Ainda que não precisasse, a versão de Inscryption para o Playstation 5 suporta até 120 frames por segundo. Percebe-se que a equipe que fez o port não poupou esforços e realizou um trabalho com maestria. A legenda para o português do Brasil é boa, mas cabe ressaltar que alguns trechos não foram traduzidos. Provavelmente um pequeno deslize na localização.
A experiência proporcionada por Inscryption é algo raro de se ver. Em meus mais de 30 anos de entusiasta de videogames, chega a um determinado ponto da vida que não é qualquer jogo que me surpreende ou empolga. Mas basta que jogos como Inscryption continuem a sair, para que o interesse pelo hobby seja preservado. Ressalto que a melhor forma de se experimentar o game é com o mínimo de informações possíveis, de forma que não se estrague as surpresas e revelações.

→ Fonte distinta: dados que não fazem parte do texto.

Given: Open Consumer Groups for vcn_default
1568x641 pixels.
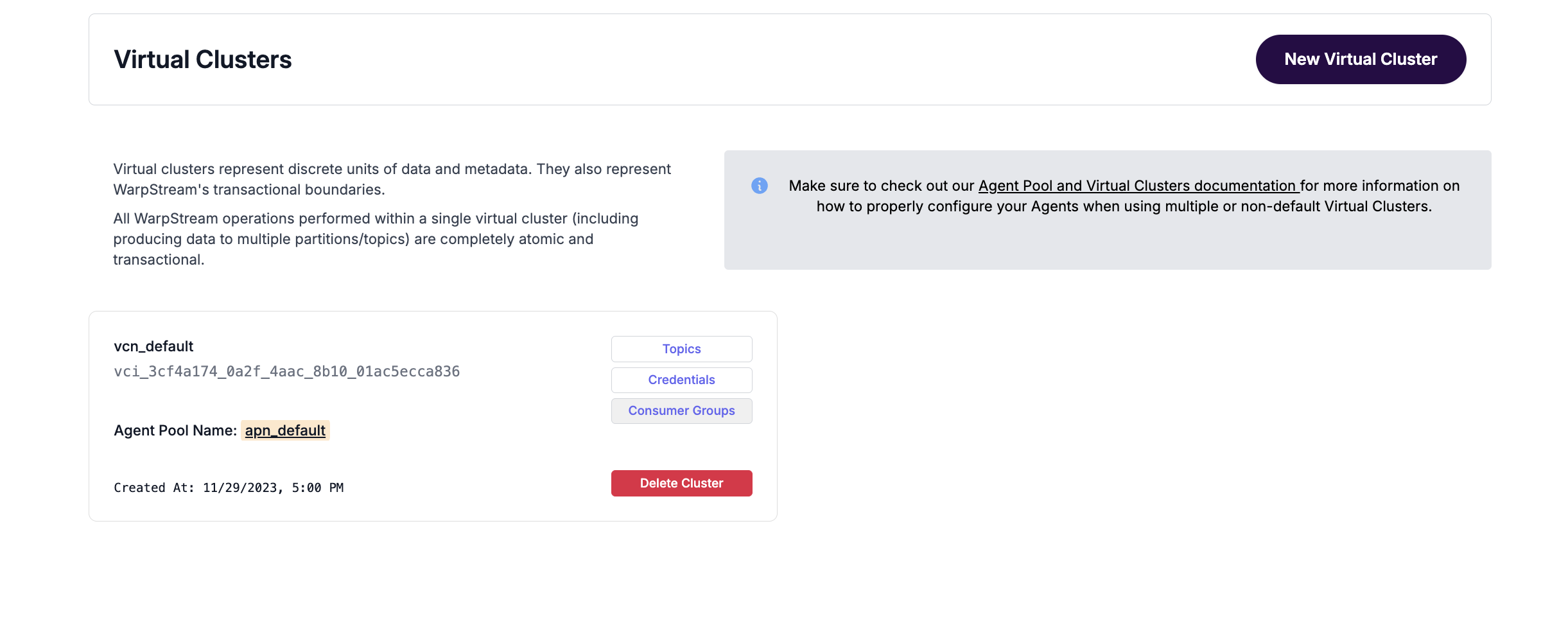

Jogo analisado no PS5 com código fornecido pela Devolver Digital.
Veredito
Inscryption é um card game que vai muito além do inicialmente proposto, entregando reviravoltas na narrativa e no gameplay em diversas ocasiões. É um jogo que subverte todas as expectativas do jogador, se renovando a cada etapa de sua campanha. Trata-se de um roguelike original, fácil de jogar, com mecânicas complexas e de gameplay divertido, desde que tolerada a aleatoriedade e os recomeços típicos do gênero. Inscryption é brilhante e você precisa experimentá-lo!
Inscryption is a card game that goes far beyond its initial premises, delivering narrative and gameplay twists on several occasions. It’s a game that subverts all the player’s expectations, renewing itself at each stage of its campaign. An easy-to-play roguelike, with complex mechanics and fun gameplay, as long as the randomness and restarts typical of the genre are tolerated. Inscryption is brilliant and you need to try it!